Beitrag von sven23 » So 21. Aug 2016, 08:55

closs hat geschrieben: Die Quellen sagen in erster Linie etwas über die Jesus-Rezeption aus
Man kann sich ja auch mal fragen, warum der Wanderprediger selbst nichts geschrieben hat, wenn er ja angeblich des Lesens und Schreibens mächtig war.
"Warum s c h r i e b Christus nicht, wenn er die Evangelien wollte"?
(Friedrich Hebbel, dt. Schriftsteller & Dichter, 1813-1863)

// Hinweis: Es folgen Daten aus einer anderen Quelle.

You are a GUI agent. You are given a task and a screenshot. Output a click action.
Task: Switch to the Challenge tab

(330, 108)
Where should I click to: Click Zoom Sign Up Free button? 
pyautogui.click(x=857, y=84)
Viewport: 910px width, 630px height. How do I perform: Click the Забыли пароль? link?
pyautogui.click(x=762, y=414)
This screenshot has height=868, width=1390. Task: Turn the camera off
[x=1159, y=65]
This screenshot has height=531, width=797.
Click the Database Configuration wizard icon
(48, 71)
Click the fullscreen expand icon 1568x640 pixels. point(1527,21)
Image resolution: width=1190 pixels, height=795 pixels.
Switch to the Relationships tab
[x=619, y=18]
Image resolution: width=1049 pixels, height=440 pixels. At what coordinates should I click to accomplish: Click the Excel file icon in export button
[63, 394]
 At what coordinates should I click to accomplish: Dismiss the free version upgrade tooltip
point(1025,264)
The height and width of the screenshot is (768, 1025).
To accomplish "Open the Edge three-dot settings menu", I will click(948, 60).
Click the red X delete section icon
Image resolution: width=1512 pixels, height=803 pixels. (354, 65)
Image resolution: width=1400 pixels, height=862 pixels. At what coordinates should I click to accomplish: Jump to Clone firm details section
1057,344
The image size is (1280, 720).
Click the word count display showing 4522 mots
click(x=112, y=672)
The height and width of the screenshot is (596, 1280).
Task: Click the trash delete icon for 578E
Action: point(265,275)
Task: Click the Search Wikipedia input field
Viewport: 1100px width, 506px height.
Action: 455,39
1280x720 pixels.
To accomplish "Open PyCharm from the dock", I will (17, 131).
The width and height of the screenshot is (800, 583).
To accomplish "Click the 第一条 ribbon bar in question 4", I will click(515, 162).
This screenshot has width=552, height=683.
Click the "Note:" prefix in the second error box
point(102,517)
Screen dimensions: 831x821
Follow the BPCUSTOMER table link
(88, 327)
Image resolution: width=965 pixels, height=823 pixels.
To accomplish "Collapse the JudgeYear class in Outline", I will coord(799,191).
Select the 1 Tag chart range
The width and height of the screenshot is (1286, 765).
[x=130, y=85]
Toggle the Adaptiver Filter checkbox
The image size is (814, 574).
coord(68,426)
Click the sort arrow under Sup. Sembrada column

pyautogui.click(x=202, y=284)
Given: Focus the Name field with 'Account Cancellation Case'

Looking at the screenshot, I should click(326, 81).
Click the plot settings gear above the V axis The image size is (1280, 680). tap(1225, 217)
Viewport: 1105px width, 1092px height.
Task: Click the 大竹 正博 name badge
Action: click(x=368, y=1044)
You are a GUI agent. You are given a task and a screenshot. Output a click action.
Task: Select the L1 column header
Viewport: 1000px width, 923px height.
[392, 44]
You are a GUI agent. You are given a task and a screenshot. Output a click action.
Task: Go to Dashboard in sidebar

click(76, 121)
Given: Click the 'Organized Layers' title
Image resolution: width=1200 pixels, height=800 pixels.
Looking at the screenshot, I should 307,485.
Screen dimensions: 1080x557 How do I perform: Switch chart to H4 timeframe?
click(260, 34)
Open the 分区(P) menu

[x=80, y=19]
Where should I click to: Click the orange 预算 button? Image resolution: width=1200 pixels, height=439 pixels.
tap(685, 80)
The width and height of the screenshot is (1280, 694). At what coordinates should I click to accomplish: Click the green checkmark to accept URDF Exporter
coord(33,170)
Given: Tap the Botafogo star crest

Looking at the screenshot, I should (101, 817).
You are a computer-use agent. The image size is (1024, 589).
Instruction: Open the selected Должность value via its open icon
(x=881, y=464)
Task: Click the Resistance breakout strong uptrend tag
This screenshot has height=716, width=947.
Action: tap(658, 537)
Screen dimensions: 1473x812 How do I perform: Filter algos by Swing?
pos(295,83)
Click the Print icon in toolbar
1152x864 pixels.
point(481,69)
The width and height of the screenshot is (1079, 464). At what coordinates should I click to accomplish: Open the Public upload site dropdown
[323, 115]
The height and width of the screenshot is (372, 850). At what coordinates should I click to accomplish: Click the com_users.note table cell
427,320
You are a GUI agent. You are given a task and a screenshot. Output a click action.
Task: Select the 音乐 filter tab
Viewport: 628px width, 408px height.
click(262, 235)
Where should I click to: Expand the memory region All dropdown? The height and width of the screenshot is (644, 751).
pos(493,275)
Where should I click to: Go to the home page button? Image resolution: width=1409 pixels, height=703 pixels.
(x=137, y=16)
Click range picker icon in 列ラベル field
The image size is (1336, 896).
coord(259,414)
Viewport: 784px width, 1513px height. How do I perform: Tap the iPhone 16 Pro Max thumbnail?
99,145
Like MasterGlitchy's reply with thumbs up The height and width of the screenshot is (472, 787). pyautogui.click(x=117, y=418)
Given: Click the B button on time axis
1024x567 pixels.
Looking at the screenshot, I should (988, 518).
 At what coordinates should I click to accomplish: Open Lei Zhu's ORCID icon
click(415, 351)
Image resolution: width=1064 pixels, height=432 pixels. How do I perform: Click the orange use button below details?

Dafür kann es mehrere Gründe geben:

1. Jesus konnte weder lesen noch schreiben

2. Jesus hat etwas geschrieben, aber es ging verloren oder wurde absichtlich vernichtet

3. Jesus konnte schreiben, hielt es aber auf Grund der nahen Gottesherrschaft nicht mehr für nötig, etwas aufzuschreiben

4. Jesus ist eine rein literarische Figur


Also im ungünstigsten Fall ist Jesus eine literarische Fiktion, im günstigsten ist er ein Wanderprediger, der sich geirrt hat.
Freiheit ist das Recht, anderen zu sagen, was sie nicht hören wollen.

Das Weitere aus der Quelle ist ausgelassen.